Fri Apr 9 11:43:22 PDT 2010
changing all instances of cfree to free() Rainer Walke at Max Planck
compiled socsim under cygwin and found that the only changes necessary
were to change cfree to free. It looks like the calls to cfree are
just vestiges from the SunOS era, so all are now "free()".
##Wed Mar 3 11:21:49 PST 2010
added lots more groups or rather the capacity to simulate with upto 60
groups. This was requested by Bruno Masqualier. It is not done in a
particularly elegant way -- but the changes are easy. groups
continue to inherit rates from lower groups within sex and mstat.
Also corrected problem that was making 32bit version crash. It was
caused by the fix on Aug 11 2009 to the hash function (see below).
compilers are squirly about int. the small change recast the long
long int back to int before returning it. Now things work on 32bit
machines too.
## Tue Dec 1 11:12:02 PST 2009
Emilioz's projedt with Jamie Jones on malaria required
polygyny. Polygyny has certainly worked in the past but this time
segfaults resulted. I tracked it down to an attempt to delete from
the event queue someone who had previously died. in xevents:death(),
ONLY the last_marriage was inspected for a spouse requiring a dequeue
and new event lottery. So if ego A married X and then Y and then A
died. Y would be marked widow, dequeued and reevented but NOTHING
would happen to X. When X died A would the spouse in her
last_marriage and thus would require a dequing and reevention. But
alas, A was already dead and thus a segfault.
xevents:death() has been changed so that all spice are dequeued and
reevented on the death of any ego. NOTE that this reveals an
ambiguity if cohab and marriage coexist: the setting of reason_end is
determined by mstatus which refers only to (I presume) the most recent
union? Oh well.
##Tue Dec 1 12:57:20 PST 2009 Modified Makefile so that we can now
produce socsim and socsim-enhanced without fiddling symlinks. -D
ENHANCED is set for socsim-enhanced and not for plain old socsim.
enhancedNULL{c,h} are not needed for compilation -- only as starting
points for new enhanced versions.
##Fri Oct 9 11:36:59 PDT 2009
EmilioZ's enhancement.c and .h are ready for testing.
The only modifications to the main code are
(1) the addition of parameter0-5 which are globally declared doubles
read in load(). No problem if they are not in .sup they just won't be
read. They should only be used in enhancement.c
(2) addition of hoods enhance_transit_before and
enhance_transit_after. which are hooks xevents.c. _before is called
after the houshehold list is assembled (if hhtrans is in effect) but
BEFRE it is processed. _after is called after all of the transit
events implied by ego's move are processed. Ego shall have had her
group changed by that point but her new event will not have been
generated.
In enhancement.c or course lots of good things happen. generally:
(1) on marriage spouses get tmult bumped if their spouse is HIV+ and
they are not
(2) on transit to group2, all current spouses get their tmults bumbed.

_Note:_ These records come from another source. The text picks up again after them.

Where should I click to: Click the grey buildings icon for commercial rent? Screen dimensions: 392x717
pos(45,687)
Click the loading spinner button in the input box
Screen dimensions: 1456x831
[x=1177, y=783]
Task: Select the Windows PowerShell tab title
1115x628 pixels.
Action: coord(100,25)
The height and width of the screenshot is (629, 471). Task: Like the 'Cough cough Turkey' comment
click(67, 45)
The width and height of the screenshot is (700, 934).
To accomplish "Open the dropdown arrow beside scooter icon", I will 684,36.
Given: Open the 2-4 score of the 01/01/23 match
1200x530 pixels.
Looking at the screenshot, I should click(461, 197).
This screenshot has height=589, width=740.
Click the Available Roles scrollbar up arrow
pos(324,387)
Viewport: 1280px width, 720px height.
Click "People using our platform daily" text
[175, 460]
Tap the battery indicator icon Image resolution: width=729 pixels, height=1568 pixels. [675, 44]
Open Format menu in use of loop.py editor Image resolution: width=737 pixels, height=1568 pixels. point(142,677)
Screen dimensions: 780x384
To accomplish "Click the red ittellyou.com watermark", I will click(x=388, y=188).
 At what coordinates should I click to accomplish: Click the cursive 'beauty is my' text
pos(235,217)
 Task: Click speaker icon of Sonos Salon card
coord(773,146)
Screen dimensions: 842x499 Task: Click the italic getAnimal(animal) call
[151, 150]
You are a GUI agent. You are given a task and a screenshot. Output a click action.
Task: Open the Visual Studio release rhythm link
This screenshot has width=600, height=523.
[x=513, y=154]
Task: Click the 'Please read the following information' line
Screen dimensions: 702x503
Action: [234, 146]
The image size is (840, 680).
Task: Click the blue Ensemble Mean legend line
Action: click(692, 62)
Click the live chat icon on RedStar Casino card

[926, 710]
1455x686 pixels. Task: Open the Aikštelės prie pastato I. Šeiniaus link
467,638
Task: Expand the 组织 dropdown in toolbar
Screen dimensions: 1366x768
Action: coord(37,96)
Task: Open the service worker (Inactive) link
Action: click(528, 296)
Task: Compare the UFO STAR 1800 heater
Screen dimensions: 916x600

the mechanism in .sup is :
(1) hettrans must be > 0
(2) parameter0 = the amount by which the hazard of the event shall be
multiplied.
Mon Aug 17 12:26:47 PDT 2009
BIG stupid 386 bug as yet unsolved. passing struct person *p objects
to functions fails in a bizarre way AND ONLY IN i386. Works great as
it always has in x86_64. ptest.c and ptest.h are small programs that
illustrate the problem. use gdp and watch the address of p as it is
passed to initialize_person. Not that it is *not* &p in i386 (off by
30 generally) but is &p in x86_64. This is huge bummer and source of
much hairloss.
Mon Aug 17 12:09:37 PDT 2009
(1) changed io.c:266 to croak when an incomplete rate set is
found. formerly it just warned. Emilio had a rate that ended in
0 100 0 instead of 100 0 0 and that caused odd results b/c the error
was in one of several files. The order in which the files were read
mad a big diff to the outcome b/c when the 0 100 0 was hit, no futher
rate sets were processed, but the simulation ran anyway.
(2) updated the docs in www.demog.berkeley.edu/~socsim to indicate
that the "upper age bound" of a rate spec is **NOT** included in that
rate spec. this was wrong in the docs and result was that a
reasonable person would create rate specs like
0 0 .34 hoping to affect only the first mont of life. Sorry that
rate set as width / duration = 0. The docs now indicate that that
rate should be 0 1 .34. I also added a big block of code to
load:warn_about_rates which spews warning when zero width blocks are
encountered.
Tue Aug 11 11:20:35 PDT 2009
Very surprising bug was found by emilioz in the hash function in
io.c. A hash table is used in reading the initial pop just to speed
things up by eliminating the need for a second pass in order to hook
up the pointers. the hash function was implemented as
/* assuming some kind of uniform distribution I'll just use a mod
* function, slightly thinned out */
int
hash(val)
int val;
{
return (val * val % 10000);
}
Amazingly no incredibly for the first time emilio's input opop file
had more than 46341 record. But 46341**2 = 2147395600
which is greater than the max for a signed integer.
I changed the code above such that val is defined as unsigned long
long in and the problem is resolved.
BUT THE MYSTERY remains. I know that we have had initial populations
well above 46341 many many times. Yet only now is the darned thing
breaking. I have never fiddled with the hash business. MarciaF built
that in back in the late 20th century and it has never caused
problems. integer overflows do not themsleves cause seg faults. They
just perform undefined behavior. In the present case hash(46341)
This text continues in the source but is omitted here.